Auf die Form kommt es an: Pattys selber machen

Wer einen Burger zubereitet, kann entweder auf fertige Pattys zurückgreifen oder sich selbst ans Würzen und Formen wagen. Ich halte mich dabei an die Faustregel, die besagt, dass die Pattys zwei Zentimeter hoch sein sollten mit einem Durchmesser von zehn Zentimetern. So bleiben sie innen schön saftig und werden außen knusprig. Zu dünne Pattys trocknen rasch aus, bevor sie überhaupt die Möglichkeit haben, eine schöne Kruste zu bilden. Dicke Pattys wiederum können schnell verbrennen, während sie von innen noch nicht gar sind. Eine super Hilfe ist eine Burgerpresse.
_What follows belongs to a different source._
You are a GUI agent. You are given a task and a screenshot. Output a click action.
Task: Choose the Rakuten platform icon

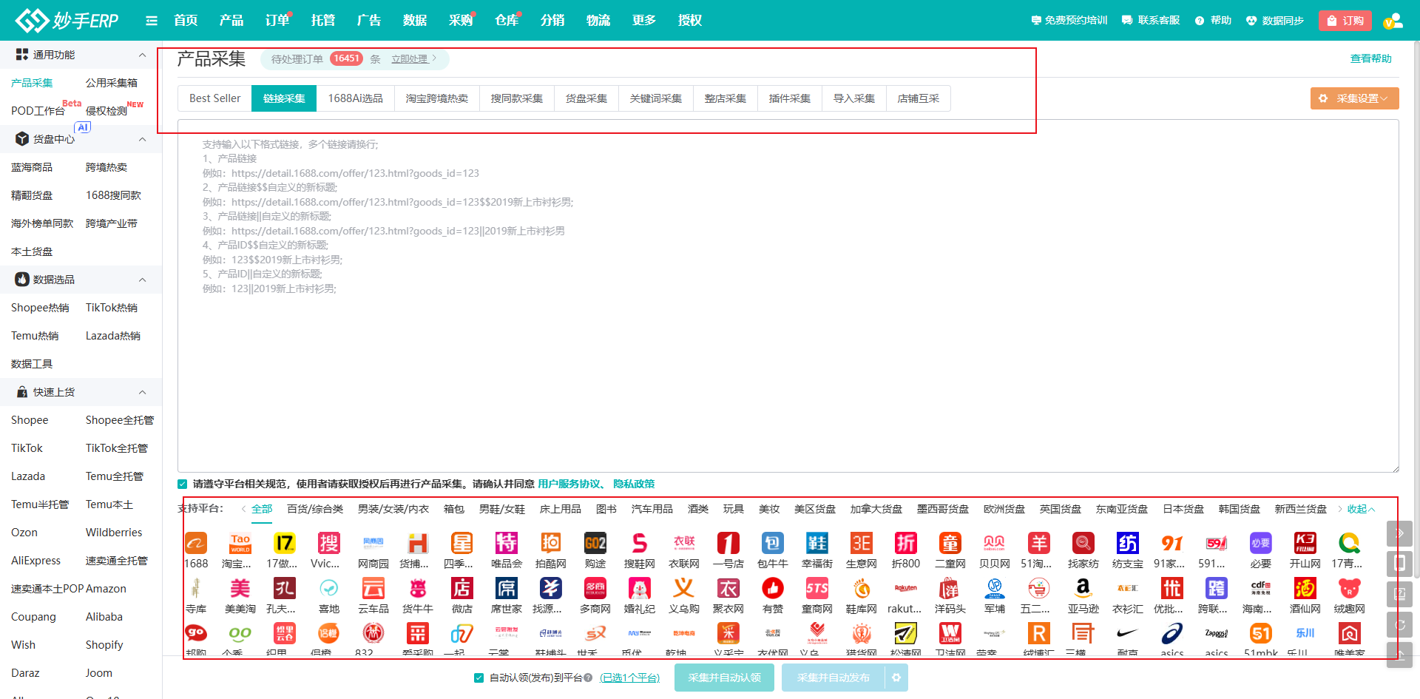905,589
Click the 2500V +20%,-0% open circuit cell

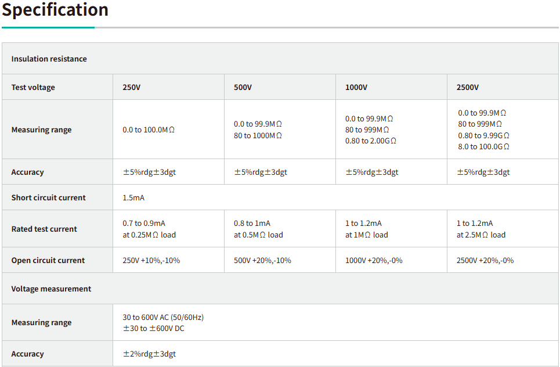(485, 260)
Diese bringt das Fleisch garantiert richtig in Form.

Einfache Tipps, um die Pattys saftig zu halten

Meine fertig geformten Pattys stelle ich immer noch eine halbe Stunde lang in den Kühlschrank. Die Kälte härtet das Eiweiß. Dadurch lässt sich der Patty später besser grillen. Ein weiterer Trick, um zu vermeiden, dass das Fleisch trocken wird: Einfach einen Eiswürfel beim Grillen auflegen. Ebenso tut’s ein bisschen Butter on top.
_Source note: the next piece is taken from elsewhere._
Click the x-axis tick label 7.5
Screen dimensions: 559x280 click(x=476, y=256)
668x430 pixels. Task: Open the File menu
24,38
Beim Würzen gibt es kein Richtig oder Falsch

Wichtig für den Patty ist nicht nur die Form, sondern auch die passende Würzung. Denn auch hochwertiges Fleisch vom Rind kann fad schmecken, wenn es nicht richtig gewürzt ist. Deswegen gilt für mich: Beim Würzen nicht kleckern, sondern klotzen. Es gibt kein Richtig oder Falsch: Solange es schmeckt, gibt es Dir recht.

In unserem Grillsortiment ist für jeden etwas dabei

Die richtige Grill-Temperatur  

Nun kommt das Fleisch auf den Grill. Bei einem Gas-Modell nur eine Seite anstellen. Bei einem Kohlegrill die Kohle so verteilen, dass sie ebenfalls nur eine Seite beheizt. Erst mit hoher Hitze arbeiten, damit das Äußere knusprig wird. Dann die Hitze um 50 Prozent reduzieren, damit das Fleisch gart. Ist es fertig, kommt es auf die kalte Hälfte. Dort bleibt es warm und trocknet nicht aus.

Das perfekte Burger-Topping: Die Soße

Eine wichtige Zutat, die den Geschmack des Burgers prägt, ist die Soße. Ein Fertigprodukt lässt sich ohne großen Aufwand aufpeppen. Zum Beispiel mit Erdbeeren. Einfach einige Früchte in einem Topf zwei Minuten zerkochen und mit Ketchup oder BBQ-Soße aufgießen. Ebenso lassen sich fertige Soßen mit frischen Kräutern, einer geriebenen Gurke, Knoblauch oder Rauchsalz verfeinern. Minimaler Aufwand, großer Effekt.